Vinod Mishra

The Question of World Peace


Date : January, 1988
Transcription :CPI-ML(L)
HTML Markup : Salil Sen  for MIA, November 2007
Public Domain : Marxists Internet Archive (2005). You may freely copy, distribute, display and perform this work; as well as make derivative and commercial works. Please credit "Marxists Internet Archive" as your source.


[From the Political-Organisational Report adopted at the Fourth Party Congress, January 1988.]

On December 8, 1987, President Reagan and General Secretary Gorbachev signed a pact in Washington which is aimed at eliminating an entire category of short- and medium-range nuclear missiles. We share the jubilation of the people of the world and welcome this pact. This agreement, though quite insufficient in terms of quantity of nuclear arsenal (only 4 per cent) it seeks to eliminate, signifies a good beginning and has been made possible due to the combined impact of a variety of factors, viz., the economic crisis in the USA and the imperative need for economic rationalisation in the USSR, the hazards of nuclear technology at a point of its development as witnessed in certain leaks in American nuclear plants as well as the infamous Chernobyl accident, the growing intensity of peace movements in Western Europe and the USA, and, of course, the peace offensive launched by Mikhail Gorbachev, and so on and so forth.

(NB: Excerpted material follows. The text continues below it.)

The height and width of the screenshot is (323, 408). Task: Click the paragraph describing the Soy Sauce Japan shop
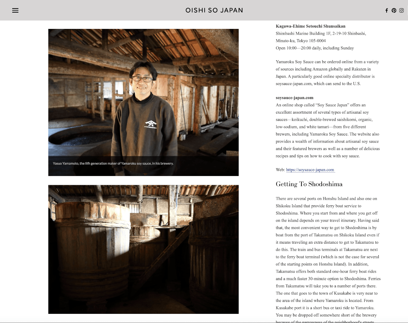(x=328, y=130)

As a word of caution we must reiterate here that the premise of peace offensive as outlined by Gorbachev in his November address, visualising an imperialist system without the danger of war, without militarisation of the economy and without neo-colonial exploitation, a capitalist system peacefully competing with a socialist system, presents imperialism in rosy colours, and hence cannot be accepted. The struggle of the people of the Third World against neo-colonial exploitation and domination, peace movements of European and American peoples, working class struggle against the militarisation of their respective economies, and political and diplomatic initiatives of powerful socialist countries will ultimately create condition for the destruction of the imperialist system and only with its destruction will the danger of war be finally resolved.